_Task item_:
In the text below about mining in Hwange National Park, which two companies had the government allowed to begin impact assessments inside the park?

_Selected extract_:
________________
The Zimbabwe Environmental Law Association had filed an urgent request at Harare High Court, claiming mining inside the Hwange National Park would pose severe risks to the biodiversity in the area. Despite their win, they will continue with their claim so to have a legal reassurance in case the government backtracks in the future with their decision.

Hwange is Zimbabwe’s biggest national park. It’s home to the country’s biggest elephant herd, more than 40,000, as well as large pride of lions and buffalo, all popular with tourists. The last black rhino population also lives there, as many endangered species, which environmental organizations argue would be threatened by extractive activities.

The government had given permission to the mining companies Zhongxin Coal Mining Group and Afrochine Smelting to start impact assessments for drilling, geological surveys and road building at two proposed sites inside the Hwange park. Moving ahead with the project would shrink and disturb the habitat of many species and alter safari tourism, a source of income for local people, organizations have argued.

“This is one of the greatest game parks in the world and the mines would be in one of the most pristine areas of the park. The last black rhino population in Hwange Park lives there, so do 10,000 elephants and 3,000 buffalo,” Trevor Lane, who works for the Bhejane Trust in Hwange, told The Guardian. “If it goes ahead it will be an end to the park. It would kill the tourist industry.”

Following the complaints by conservationists, the government first said the companies had been given the mining permits before President Emmerson Mnangagwa came to power in 2015, suggesting there wasn’t much that could be done. Nevertheless, the government decided to change its stand and ban mining in all parks with immediate effect, cancelling permits given to companies across the country.

Information Minister Monica Mutsvangwa was the one to announce the ban on mining in national parks, which was followed by a ban on most river beds. The decision affects mainly Chinese companies, which had been given mining permits in the country. China is a major investor in Zimbabwe and a close ally of the government, which relied on China in recent years to boost its struggling economy.

“Hwange national park is a unique and important enclave. We don’t think there is any tourist who would visit Zimbabwe to check on production of any mine. Tourists are attracted to wildlife. We hope the government will genuinely stay by its word,” said Simiso Mlevu, a spokeswoman for the Center for Natural Resource Governance, in a statement.
________________
_Supplied data_:
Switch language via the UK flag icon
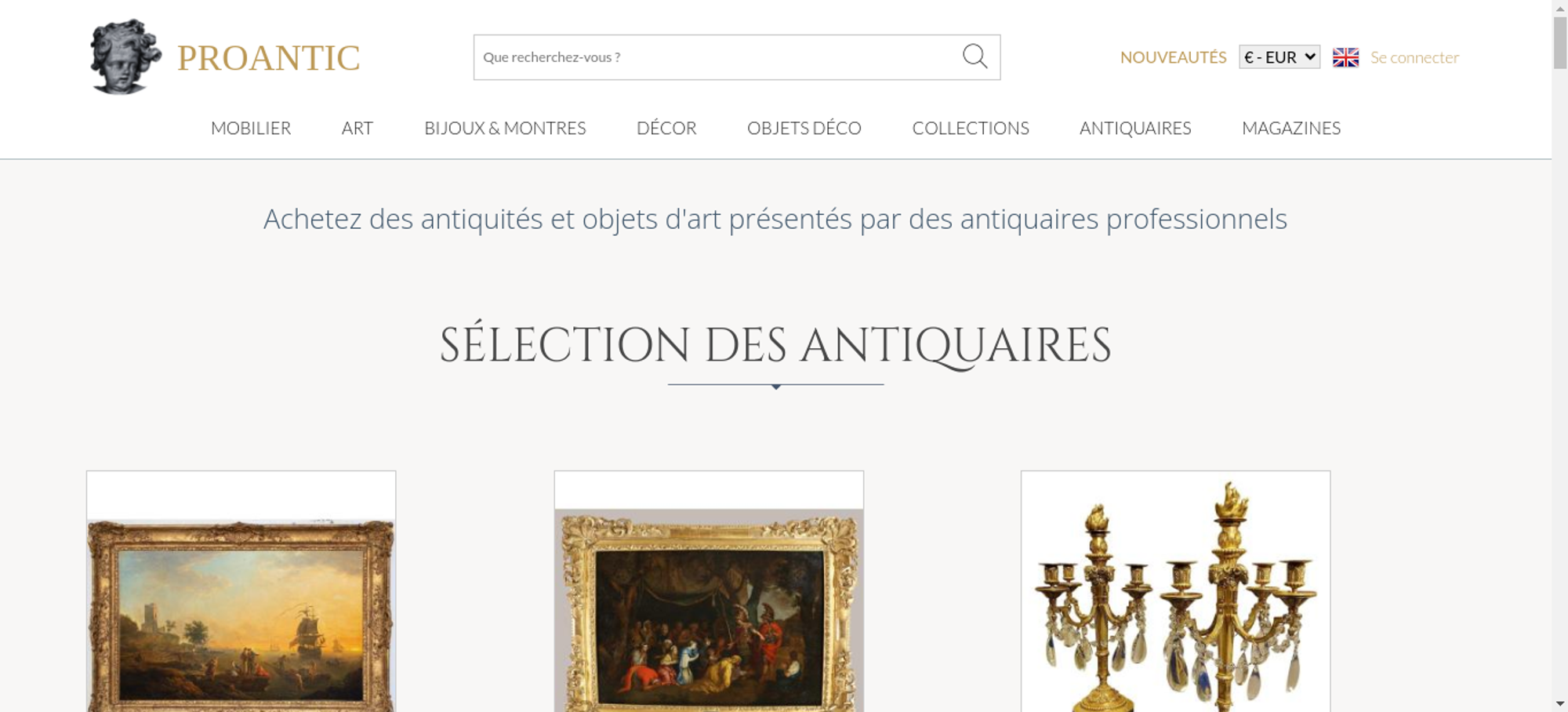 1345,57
________________
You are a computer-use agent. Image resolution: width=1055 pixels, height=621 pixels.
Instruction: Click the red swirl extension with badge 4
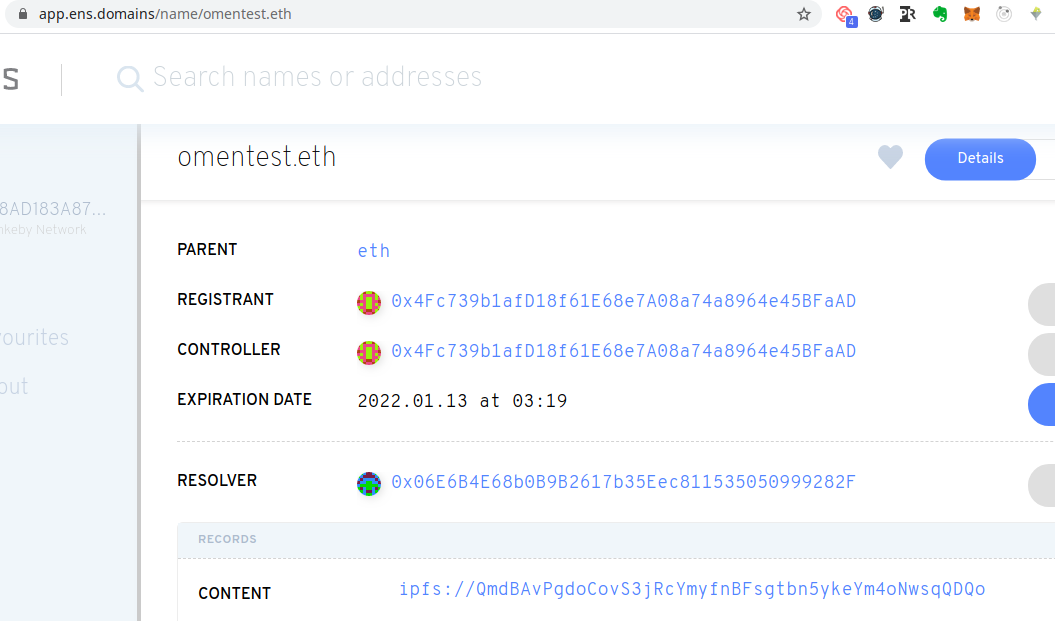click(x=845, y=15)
________________
_Solution for this problem_:
Zhongxin Coal Mining Group and Afrochine Smelting